When I was 11 years old, my father sat me down on a broken, four-legged stool that had been in our apartment for years. Facing me, he began to hum the tune of a Tracy Chapman song. As I sat staring at him, I noticed his long dreads and the scar he had from when he was a boy in Jamaica. I prayed the song would never end.
My father’s childhood was different than mine, but I guess that’s why he raised me the way he did—family-oriented and confident. He made sure to bring me back to the place where his life started, not only so he would not forget, but to teach me exactly where my roots come from, and why my curls fall the way they do. I remember the outline of the Blue Mountains, peaceful and untouched, the sunset melting into them. Like the sugar cane water that dripped from our mouths as my siblings and I sat eating on our grandmother’s steps. This image of the Blue Mountains and tall mango trees that my father used to climb as a boy was imprinted in my head, just like my father had hoped it would be.
I think of this time, in the mountains, when I need to remember why I grew up the way I did. Between the Jewish high holiday celebrations and family reunions in Brooklyn, New York, it was easier to say I was Jamaican and Jewish than it was for me to actually believe it.
When I was 16 years old, I traveled to Israel. Being in Israel broadened my outlook on Judaism, but more importantly, it shifted my perception of myself. I discovered that it does not matter if others think I am Jewish or not because my Judaism is personal to me and it is whatever I want it to be. All of the ideas of what a Jew is “supposed” to look like and questions like “Why is your complexion darker than your mother’s?” that I had experienced in the past slowly started to fade away. This awakening imprinted in my brain as the first time I was able not just to say I was Jewish but actually to believe it.

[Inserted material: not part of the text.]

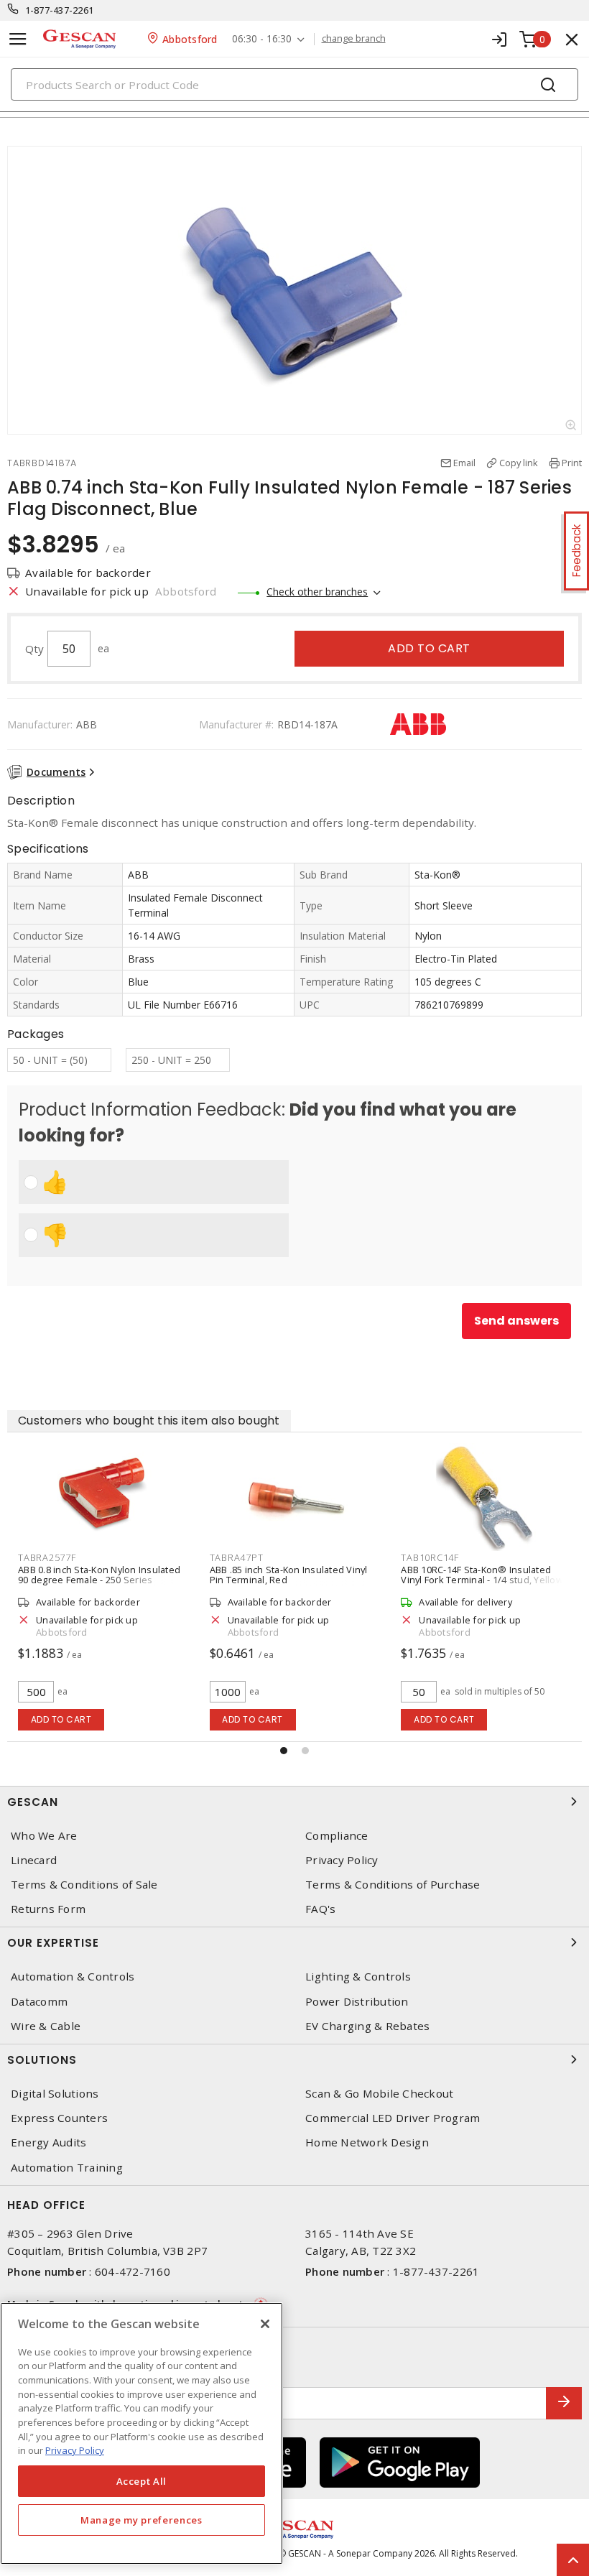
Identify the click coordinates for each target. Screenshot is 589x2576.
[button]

Although my identity is personal to me, the experiences I have had with my family have only added to my process of helping me accept who I am. I will remember the outline of the Blue Mountains in the town where my father grew up in Jamaica. I will remember the old siddur books in my grandfather’s shul that had been held by generations before me. I will remember the taste of the sugarcane water melting on my tongue. But I will also remember the harder times. Because with the marriage of my parents came needed breaks, and with the birth of my siblings came loss. What I learned was that the bad cleared the way for the good, and it gave my family room to grow and reflect, a chance to move on. I know my family isn’t perfect, but neither is the process of accepting who I am.

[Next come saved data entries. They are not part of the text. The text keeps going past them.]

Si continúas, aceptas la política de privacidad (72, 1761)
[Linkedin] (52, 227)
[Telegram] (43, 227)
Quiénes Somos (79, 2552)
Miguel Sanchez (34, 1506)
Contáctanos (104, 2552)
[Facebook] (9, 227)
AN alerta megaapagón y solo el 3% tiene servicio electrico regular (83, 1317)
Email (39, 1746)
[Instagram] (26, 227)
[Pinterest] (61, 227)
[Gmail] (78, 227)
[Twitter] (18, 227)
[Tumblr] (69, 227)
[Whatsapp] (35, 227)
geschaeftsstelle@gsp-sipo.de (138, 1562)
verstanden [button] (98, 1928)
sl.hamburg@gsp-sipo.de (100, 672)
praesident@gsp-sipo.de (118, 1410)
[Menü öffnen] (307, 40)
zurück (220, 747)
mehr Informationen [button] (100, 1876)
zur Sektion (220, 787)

I remember the smell of the cream that would strip my curls, and make it easier for me to attend my Jewish day school without feeling different. But that was then. Now I walk through the halls of my high school with my curls coiled and alive. I wear my necklace, which declares “Leah,” my Hebrew name.
Now, at the age of 17, it has become easier to let these two parts of my identity—Jamaican and Jewish—become one. I no longer need the validation from others to accept who I am. All of these memories from my childhood, good and bad, have helped shape my understanding of who I am and why my hair falls the way it does.